REPUBLIKA.CO.ID, JAKARTA -- Indonesia Corruption Watch (ICW) menduga pola korupsi dalam Anggaran Penerimaan dan Belanja Daerah (APBD) DKI Jakarta selalu sama setiap tahun. Hal itu terlihat dari adanya temuan dugaan korupsi dalam APBD 2014 di beberapa mata anggaran yang kembali diajukan dalam APBD 2015 versi DPRD.
Peneliti ICW Febri Hendri mengatakan, tiga mata anggaran di APBD 2015 versi DPRD sama persis dengan APBD 2014 yang terindikasi korupsi. ICW menemukan indikasi dugaan korupsi yang terjadi pada pengadaan UPS, printer dan scanner 3D serta enam judul buku di APBD DKI 2014.

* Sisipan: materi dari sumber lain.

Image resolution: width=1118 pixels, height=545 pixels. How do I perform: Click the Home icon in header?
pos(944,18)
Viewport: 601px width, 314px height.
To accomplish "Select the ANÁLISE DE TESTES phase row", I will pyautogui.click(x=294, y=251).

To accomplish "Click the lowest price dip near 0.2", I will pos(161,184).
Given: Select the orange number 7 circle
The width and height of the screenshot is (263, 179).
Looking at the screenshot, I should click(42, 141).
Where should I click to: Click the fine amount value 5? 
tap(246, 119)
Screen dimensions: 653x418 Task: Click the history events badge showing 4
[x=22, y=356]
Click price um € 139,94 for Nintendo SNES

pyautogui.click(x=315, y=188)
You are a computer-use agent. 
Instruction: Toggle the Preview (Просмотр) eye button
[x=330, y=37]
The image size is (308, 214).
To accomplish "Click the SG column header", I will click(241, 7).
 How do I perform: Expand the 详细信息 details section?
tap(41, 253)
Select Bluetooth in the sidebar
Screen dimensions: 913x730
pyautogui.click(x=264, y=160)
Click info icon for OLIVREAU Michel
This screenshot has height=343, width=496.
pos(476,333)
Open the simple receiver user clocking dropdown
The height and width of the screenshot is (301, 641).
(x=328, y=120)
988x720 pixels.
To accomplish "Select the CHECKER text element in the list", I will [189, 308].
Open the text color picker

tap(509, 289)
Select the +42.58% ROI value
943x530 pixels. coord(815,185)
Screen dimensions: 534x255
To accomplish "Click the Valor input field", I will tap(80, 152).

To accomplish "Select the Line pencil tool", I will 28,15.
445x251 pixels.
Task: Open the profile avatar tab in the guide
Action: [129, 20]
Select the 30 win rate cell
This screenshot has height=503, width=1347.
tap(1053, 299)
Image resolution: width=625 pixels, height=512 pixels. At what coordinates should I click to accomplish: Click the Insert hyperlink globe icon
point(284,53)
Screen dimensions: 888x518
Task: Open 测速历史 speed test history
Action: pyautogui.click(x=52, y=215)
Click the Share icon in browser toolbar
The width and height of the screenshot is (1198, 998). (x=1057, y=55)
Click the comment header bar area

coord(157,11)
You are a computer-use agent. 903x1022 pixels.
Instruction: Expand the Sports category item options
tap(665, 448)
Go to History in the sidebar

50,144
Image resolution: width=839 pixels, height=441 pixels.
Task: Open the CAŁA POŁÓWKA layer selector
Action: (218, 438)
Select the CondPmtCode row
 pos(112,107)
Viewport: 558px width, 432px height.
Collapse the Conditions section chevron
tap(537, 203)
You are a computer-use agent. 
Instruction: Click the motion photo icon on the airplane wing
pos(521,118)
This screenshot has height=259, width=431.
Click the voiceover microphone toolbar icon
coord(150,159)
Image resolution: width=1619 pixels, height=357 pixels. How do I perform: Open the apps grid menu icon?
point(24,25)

Febri menjelaskan, pengadaan di tiga mata anggaran APBD 2014 itu ada kejanggalan. Diduga terjadi persekongkolan terkait penetapan harga perkiraan sendiri (HPS), penawaran harga, dan penetapan pemenang lelang. Dalam penetapan HPS, pejabat pembuat komitmen (PPK) menggunakan harga distributor yang justru menjadi pemasok bagi peserta dan pemenang lelang.
Nilai HPS diduga digelembungkan atau di-mark up sehingga menguntungkan distributor dan pemenang lelang. Hal yang sama juga terjadi dalam pengadaan 49 unit UPS. PPK hanya menetapkan HPS hanya berdasarkan harga dari tiga perusahaan distributor yakni PT. Istana Multi Media, PT. Duta Cipta Artha dan PT. Offistarindo Adhiprima.
"Tiga distributor ini juga pemasok dan pemberi surat dukungan bagi perusahaan peserta dan pemenang tender lainnya," ujarnya.
Dugaan kerugian negara akibat pengadaan UPS, printer dan scanner 3D serta enam judul buku yang dibiayai APBD 2014 mencapai Rp 278 miliar. Jumlah itu dihitung dari realisasi anggaran pada APBD 2014 sebesar Rp 433 miliar dikurangi dengan harga ketiga barang tersebut di pasaran. Sehingga, kata dia, uang yang digunakan untuk pengadaan ketiga item tersebut hanya Rp 155 miliar.
ICW mendesak KPK untuk mengusut adanya indikasi korupsi yang terjadi. "ICW mendesak KPK memperluas penelusuran kasus dugaan korupsi APBD lainnya, terutama mata anggaran yang diajukan DPRD melalui pokir (pokok pikiran)," ujarnya.